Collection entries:
-- Opening Marker --
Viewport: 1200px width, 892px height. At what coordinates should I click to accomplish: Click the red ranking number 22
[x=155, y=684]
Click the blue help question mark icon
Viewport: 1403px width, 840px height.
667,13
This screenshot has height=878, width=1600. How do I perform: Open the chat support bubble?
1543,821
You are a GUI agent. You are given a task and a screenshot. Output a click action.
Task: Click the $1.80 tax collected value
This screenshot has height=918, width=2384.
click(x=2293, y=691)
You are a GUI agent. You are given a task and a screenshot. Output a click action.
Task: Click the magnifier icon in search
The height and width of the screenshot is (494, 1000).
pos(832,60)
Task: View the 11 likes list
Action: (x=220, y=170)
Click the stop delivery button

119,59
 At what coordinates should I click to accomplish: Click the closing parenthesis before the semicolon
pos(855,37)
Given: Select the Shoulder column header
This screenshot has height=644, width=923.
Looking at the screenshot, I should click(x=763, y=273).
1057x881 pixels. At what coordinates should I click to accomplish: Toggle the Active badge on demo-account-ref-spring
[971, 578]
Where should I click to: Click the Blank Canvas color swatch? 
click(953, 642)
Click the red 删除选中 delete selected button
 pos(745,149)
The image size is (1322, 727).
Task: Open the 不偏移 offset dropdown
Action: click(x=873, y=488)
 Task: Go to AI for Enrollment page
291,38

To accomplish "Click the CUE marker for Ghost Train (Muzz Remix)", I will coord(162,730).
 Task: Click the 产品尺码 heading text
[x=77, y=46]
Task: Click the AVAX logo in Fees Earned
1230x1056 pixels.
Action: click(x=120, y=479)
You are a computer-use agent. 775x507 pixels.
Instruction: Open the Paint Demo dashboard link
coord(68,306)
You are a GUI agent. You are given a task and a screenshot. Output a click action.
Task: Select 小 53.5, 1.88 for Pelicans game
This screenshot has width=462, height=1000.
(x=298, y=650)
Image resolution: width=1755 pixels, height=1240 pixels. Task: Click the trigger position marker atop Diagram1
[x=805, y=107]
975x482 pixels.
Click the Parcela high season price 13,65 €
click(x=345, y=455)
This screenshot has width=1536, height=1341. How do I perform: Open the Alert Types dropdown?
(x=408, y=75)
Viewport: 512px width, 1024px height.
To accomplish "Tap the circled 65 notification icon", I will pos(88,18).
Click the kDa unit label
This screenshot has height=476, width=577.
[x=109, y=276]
-- Closing Marker --
EXERCISE: Reproduce only those lines of the entries above that run from the line with "Task: Click the 产品尺码 heading text" to the final line.

RESPONSE TO THE TASK:
 Task: Click the 产品尺码 heading text
[x=77, y=46]
Task: Click the AVAX logo in Fees Earned
1230x1056 pixels.
Action: click(x=120, y=479)
You are a computer-use agent. 775x507 pixels.
Instruction: Open the Paint Demo dashboard link
coord(68,306)
You are a GUI agent. You are given a task and a screenshot. Output a click action.
Task: Select 小 53.5, 1.88 for Pelicans game
This screenshot has width=462, height=1000.
(x=298, y=650)
Image resolution: width=1755 pixels, height=1240 pixels. Task: Click the trigger position marker atop Diagram1
[x=805, y=107]
975x482 pixels.
Click the Parcela high season price 13,65 €
click(x=345, y=455)
This screenshot has width=1536, height=1341. How do I perform: Open the Alert Types dropdown?
(x=408, y=75)
Viewport: 512px width, 1024px height.
To accomplish "Tap the circled 65 notification icon", I will pos(88,18).
Click the kDa unit label
This screenshot has height=476, width=577.
[x=109, y=276]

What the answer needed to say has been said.